→ YOUR OBJECTIVE
Copy the items below word for word, from their very first line through the line that contains "Click Firefox 設定", with both of those lines included.

→ PROVIDED RECORDS
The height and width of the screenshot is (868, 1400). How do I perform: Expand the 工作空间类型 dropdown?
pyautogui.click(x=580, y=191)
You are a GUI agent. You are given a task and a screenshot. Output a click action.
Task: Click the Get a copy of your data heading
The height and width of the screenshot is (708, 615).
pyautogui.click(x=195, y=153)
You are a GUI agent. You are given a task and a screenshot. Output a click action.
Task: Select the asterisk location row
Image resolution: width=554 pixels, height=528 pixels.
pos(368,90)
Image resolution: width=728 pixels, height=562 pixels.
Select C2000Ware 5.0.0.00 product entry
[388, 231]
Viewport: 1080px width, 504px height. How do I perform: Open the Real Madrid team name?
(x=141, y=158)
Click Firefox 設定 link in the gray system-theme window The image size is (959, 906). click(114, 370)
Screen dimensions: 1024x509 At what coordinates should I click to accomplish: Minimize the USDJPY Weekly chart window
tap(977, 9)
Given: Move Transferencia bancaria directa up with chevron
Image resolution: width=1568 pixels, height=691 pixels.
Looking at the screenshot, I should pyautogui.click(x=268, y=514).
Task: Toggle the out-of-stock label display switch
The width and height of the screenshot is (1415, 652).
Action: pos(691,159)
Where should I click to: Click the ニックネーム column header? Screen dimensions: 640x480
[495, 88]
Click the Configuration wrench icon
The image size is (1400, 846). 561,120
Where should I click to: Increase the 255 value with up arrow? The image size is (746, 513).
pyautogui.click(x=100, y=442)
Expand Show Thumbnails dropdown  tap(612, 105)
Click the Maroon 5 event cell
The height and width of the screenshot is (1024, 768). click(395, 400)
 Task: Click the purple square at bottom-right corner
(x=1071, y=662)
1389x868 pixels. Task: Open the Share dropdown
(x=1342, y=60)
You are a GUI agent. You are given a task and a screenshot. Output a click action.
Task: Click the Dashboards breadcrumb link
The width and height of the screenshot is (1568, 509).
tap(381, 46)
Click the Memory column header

→ REPLY TO THE EXERCISE
The height and width of the screenshot is (868, 1400). How do I perform: Expand the 工作空间类型 dropdown?
pyautogui.click(x=580, y=191)
You are a GUI agent. You are given a task and a screenshot. Output a click action.
Task: Click the Get a copy of your data heading
The height and width of the screenshot is (708, 615).
pyautogui.click(x=195, y=153)
You are a GUI agent. You are given a task and a screenshot. Output a click action.
Task: Select the asterisk location row
Image resolution: width=554 pixels, height=528 pixels.
pos(368,90)
Image resolution: width=728 pixels, height=562 pixels.
Select C2000Ware 5.0.0.00 product entry
[388, 231]
Viewport: 1080px width, 504px height. How do I perform: Open the Real Madrid team name?
(x=141, y=158)
Click Firefox 設定 link in the gray system-theme window The image size is (959, 906). click(114, 370)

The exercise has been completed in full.